I love E.M. Forster’s writing. I love the poetry of A Passage to India — the aphorism “only connect” and the final passage about the impossibility of interracial friendship and same-sex romance at that place and time going so deep as to appear to be ingrained in nature itself. I love the rawness of Maurice — the author’s own pain and longing practically pulsing off the page.
So with Arctic Summer, a novel about the years Forster spent writing Passage to India, Damon Galgut both piqued my interest and had a hell of a lot to live up to. In brief: he delivered. Arctic Summer is a beautifully crafted portrayal of Forster’s travels in India, and the relationships he formed. Galgut even echoes Forster’s style somewhat — the subtle suggestions of violent emotions, the attention to small details, and the meandering thoughtful interludes of reflection.
It’s difficult to pick particular passages that reminded me of Forster — it was more a niggling sensation throughout. Galgut did take some descriptions of India from Forster’s novels, so in the scene where Forster visits a set of caves, the experience could very much have led to what eventually became Passage. Still, Forster’s influence seems to permeate much of the book, enhancing the feeling that we really are entering the mind of the author. Take for example the following passage:
Whom could he tell about his love? He wrote about it to a handful of people at home, but he was aware of how absurd, how ridiculous, it sounded… It was more as if he’d fallen into love through Mohammed: into a small circular space in the very centre of his life, where almost nothing threw a shadow. [p. 221]

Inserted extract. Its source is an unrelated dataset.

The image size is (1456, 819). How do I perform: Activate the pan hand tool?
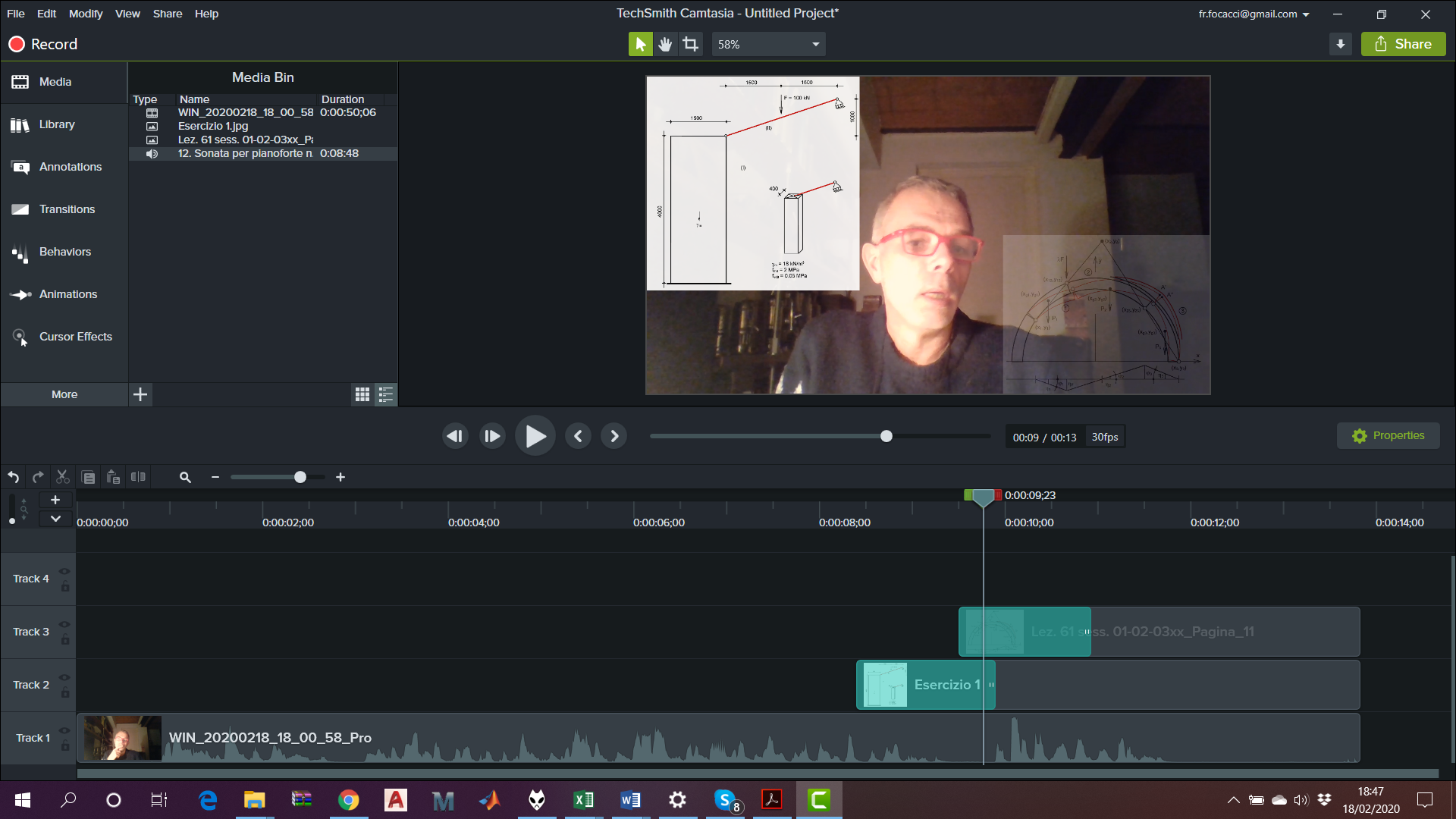(665, 44)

The first section frames a emotion within the context of socially acceptable self-consciousness, yet the dissembling into the purely metaphorical in the second section reveals how deep his emotions actually run. It’s this type of linguistic tension that reminds me of Forster, and this interplay between social norms and emotional truth being reflected in language.
The story itself also reflects the themes Forster explores in Passage and Maurice. We see Forster’s romances, and we see how his fascination with Indian culture clashes with the haughtiness of his fellow Englishmen and women. We see his various efforts to connect with others, as well as his attempts to capture the wonders of his experiences in words.
Galgut does a great job in taking us into Forster’s head, and in reflecting the thought processes that could have gone into writing Passage. He also makes tangible the relationships that Forster could only hint at in his own writing, as well as the tragedy that these relationships couldn’t work out. Arctic Summer renewed my love for Forster’s work, and I finished this novel with a desire to re-read Passage and Maurice, and to check out P.N. Furbank’s biography E.M. Forster: A Life, which Galgut mentions in his acknowledgements as a key source.
Thank you to Random House Canada for a copy of this book in exchange for an honest review.